Data items
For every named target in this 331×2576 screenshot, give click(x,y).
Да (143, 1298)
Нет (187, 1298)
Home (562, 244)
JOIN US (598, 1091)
--
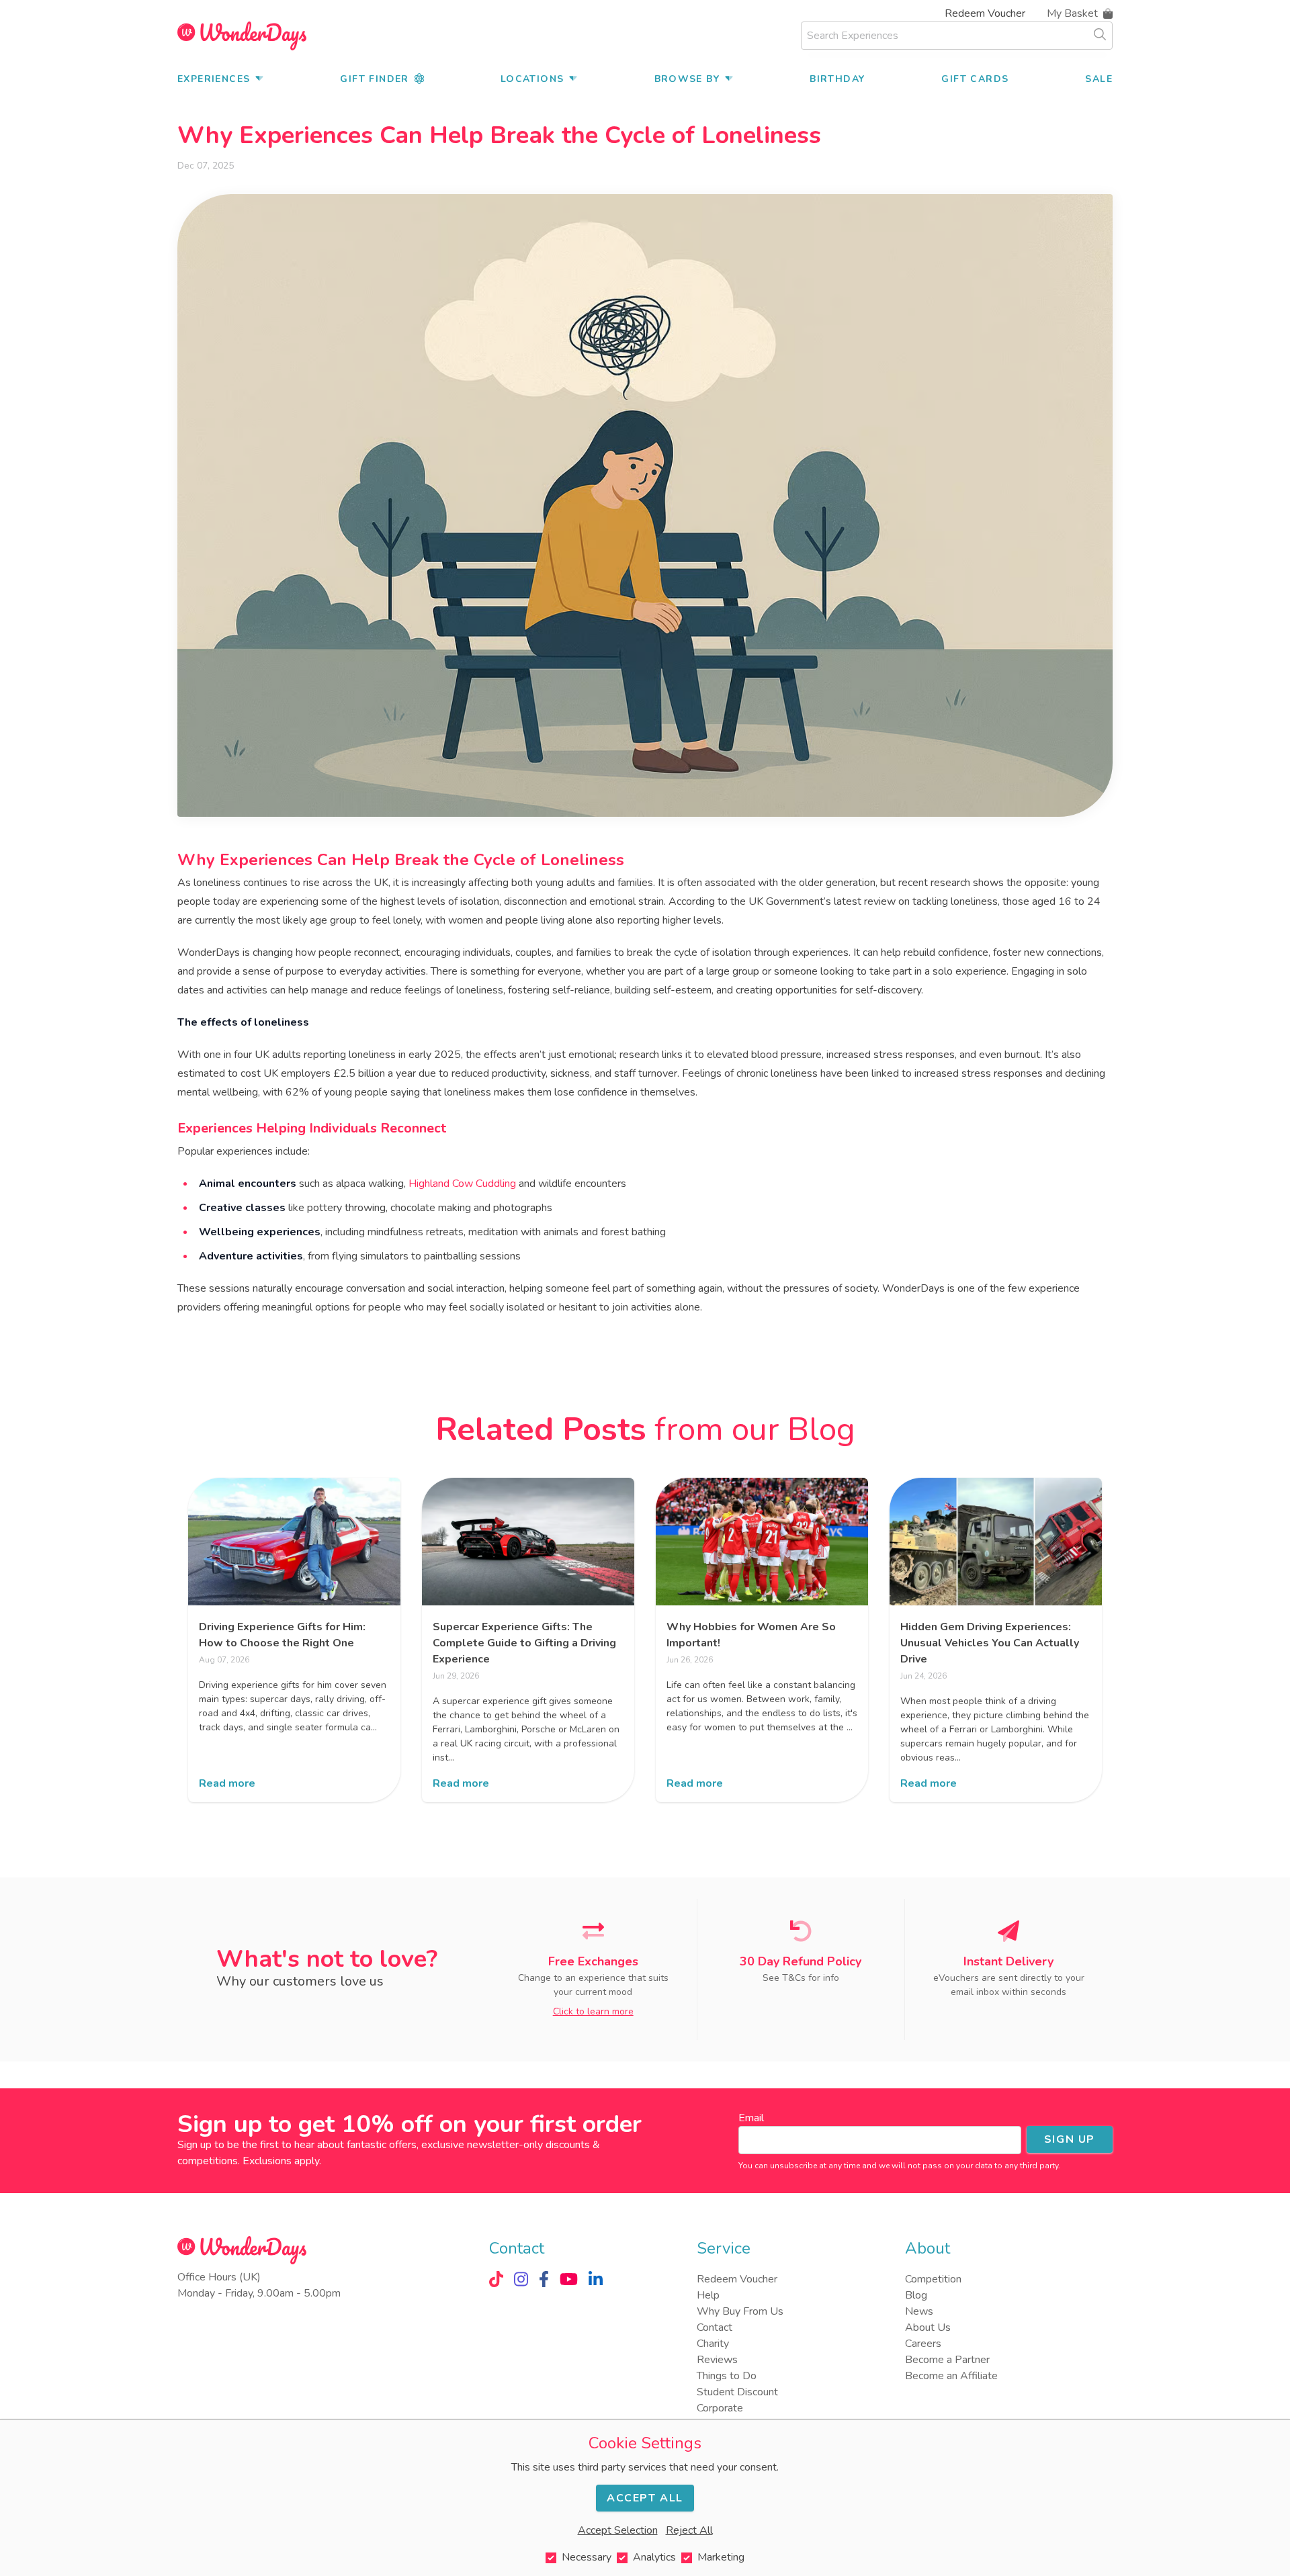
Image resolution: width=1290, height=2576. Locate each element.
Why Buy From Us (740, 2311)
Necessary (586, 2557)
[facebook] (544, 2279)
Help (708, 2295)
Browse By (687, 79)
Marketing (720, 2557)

**YOUR INSTRUCTIONS**:
Please write out, exactly as they appear above, only the lines in the stretch from the line with "For every named" through the line with "JOIN US (598, 1091)".

**EXERCISE SOLUTION**:
For every named target in this 331×2576 screenshot, give click(x,y).
Да (143, 1298)
Нет (187, 1298)
Home (562, 244)
JOIN US (598, 1091)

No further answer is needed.